> _TAREAS POR COMPLETAR_:
1. Enumere todas las personas con quienes, según el extracto del documento, hizo amistad o fue amigo el protagonista.
2. Indique si cada afirmación concuerda con el extracto del documento y cite las palabras que lo deciden: (a) en las sociedades literarias leía sus composiciones poéticas; (b) Rosario de la Peña correspondió a su amor; (c) los poetas jóvenes de esas sociedades eran discípulos de Guillermo Prieto.
3. Continúe el extracto del documento, el relato biográfico sobre su vida en el ambiente literario de la República, a partir de la frase final.

── EXTRACTO DEL DOCUMENTO

Allá se integró al ambiente cultural que renacía con el triunfo de la República y se adhirió a las sociedades literarias y científicas que reunían a los poetas jóvenes, discípulos de Ignacio Ramírez “El Nigromante” y de Ignacio Manuel Altamirano. Ahí lee sus composiciones poéticas y hace amistad con los poetas Manuel Flores y Juan de Dios Peza, quizás su mejor amigo. También es amigo de Justo Sierra, Gabino Barreda y Guillermo Prieto. Conoce a Rosario de la Peña, frecuenta las tertulias de su casa, y se enamora. Ella no le correspondió nunca.

────
── MATERIAL PROPORCIONADO

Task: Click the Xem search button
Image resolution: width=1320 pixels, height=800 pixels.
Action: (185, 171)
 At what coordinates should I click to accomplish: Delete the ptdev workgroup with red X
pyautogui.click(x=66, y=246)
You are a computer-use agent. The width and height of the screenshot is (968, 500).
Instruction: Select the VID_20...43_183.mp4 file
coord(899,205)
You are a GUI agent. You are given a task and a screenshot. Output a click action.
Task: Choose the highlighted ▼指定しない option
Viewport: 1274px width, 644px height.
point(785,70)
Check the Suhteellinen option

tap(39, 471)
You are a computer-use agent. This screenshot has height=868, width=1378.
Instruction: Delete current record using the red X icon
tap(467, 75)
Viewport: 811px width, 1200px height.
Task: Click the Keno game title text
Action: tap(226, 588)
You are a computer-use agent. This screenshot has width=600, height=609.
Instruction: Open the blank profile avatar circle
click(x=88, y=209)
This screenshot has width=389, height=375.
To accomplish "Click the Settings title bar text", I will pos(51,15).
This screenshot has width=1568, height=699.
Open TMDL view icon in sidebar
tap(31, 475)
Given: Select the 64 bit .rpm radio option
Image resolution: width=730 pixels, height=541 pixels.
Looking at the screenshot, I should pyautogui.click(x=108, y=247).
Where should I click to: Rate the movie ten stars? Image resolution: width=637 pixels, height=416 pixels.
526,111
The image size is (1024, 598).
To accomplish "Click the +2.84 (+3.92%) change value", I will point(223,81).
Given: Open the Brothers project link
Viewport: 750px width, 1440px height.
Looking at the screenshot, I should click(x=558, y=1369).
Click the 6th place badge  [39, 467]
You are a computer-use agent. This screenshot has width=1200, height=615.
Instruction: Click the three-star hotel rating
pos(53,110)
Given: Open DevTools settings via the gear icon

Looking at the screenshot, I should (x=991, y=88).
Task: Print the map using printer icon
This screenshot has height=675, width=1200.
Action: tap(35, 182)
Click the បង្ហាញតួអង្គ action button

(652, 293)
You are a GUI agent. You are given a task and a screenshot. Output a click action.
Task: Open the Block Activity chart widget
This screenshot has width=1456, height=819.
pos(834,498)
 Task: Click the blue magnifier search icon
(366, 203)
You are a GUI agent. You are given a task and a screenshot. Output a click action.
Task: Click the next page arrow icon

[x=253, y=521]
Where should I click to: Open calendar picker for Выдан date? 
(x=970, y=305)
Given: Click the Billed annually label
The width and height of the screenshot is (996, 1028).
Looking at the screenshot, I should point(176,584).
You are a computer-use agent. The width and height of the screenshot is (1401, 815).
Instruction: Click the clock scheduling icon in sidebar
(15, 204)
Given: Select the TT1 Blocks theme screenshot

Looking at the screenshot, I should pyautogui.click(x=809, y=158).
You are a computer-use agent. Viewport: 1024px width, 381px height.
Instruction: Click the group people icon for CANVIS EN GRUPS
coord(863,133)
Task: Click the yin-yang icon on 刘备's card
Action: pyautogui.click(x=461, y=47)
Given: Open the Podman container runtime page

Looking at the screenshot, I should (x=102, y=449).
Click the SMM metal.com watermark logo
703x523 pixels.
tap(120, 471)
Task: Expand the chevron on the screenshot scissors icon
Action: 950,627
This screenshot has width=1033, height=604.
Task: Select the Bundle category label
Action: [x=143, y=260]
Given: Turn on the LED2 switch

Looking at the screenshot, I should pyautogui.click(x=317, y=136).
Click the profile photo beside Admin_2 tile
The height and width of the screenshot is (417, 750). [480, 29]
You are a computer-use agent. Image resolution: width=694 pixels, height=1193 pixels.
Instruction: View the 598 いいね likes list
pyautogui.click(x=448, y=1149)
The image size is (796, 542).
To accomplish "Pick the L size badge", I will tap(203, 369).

────

> _RESPUESTAS DEL EJERCICIO_:
1. Manuel Flores, Juan de Dios Peza, Justo Sierra, Gabino Barreda y Guillermo Prieto.

2.
(a) Sí: "Ahí lee sus composiciones poéticas".
(b) No: "Ella no le correspondió nunca."
(c) No: "discípulos de Ignacio Ramírez “El Nigromante” y de Ignacio Manuel Altamirano".

3.
Seis años después, se entera de la muerte de su padre por un periódico de Saltillo, “La Linterna de Diógenes”. Su fallecimiento le deja sin ningún apoyo económico. Hace trabajos de corrector en la imprenta de Ignacio Cumplido y escribe obras por encargo, siempre mal pagadas. Las penurias económicas hacen mella en su espíritu y empieza a vivir la dualidad entre la vida y la muerte, hasta que sucumbe ante esta última. Probablemente aquejado por terribles pensamientos y para salvarse del sufrimiento en que se había convertido su vida, decidió segarla cuando sólo tenía 24 años.
La obra de Manuel Acuña refleja con intensidad su sensibilidad lírica, emotiva y temperamental, intensidad que sigue impresionando al mundo crítico y literario a 152 años de su fallecimiento. Sin aferrarse a ideales estéticos, sus poemas han pasado la barrera del tiempo. El que sean reimpresos constantemente, y el “Nocturno” que dedicó a Rosario, interpretado en piezas musicales de distintos géneros, es señal de su pertinaz valor para sobreponerse a las modas.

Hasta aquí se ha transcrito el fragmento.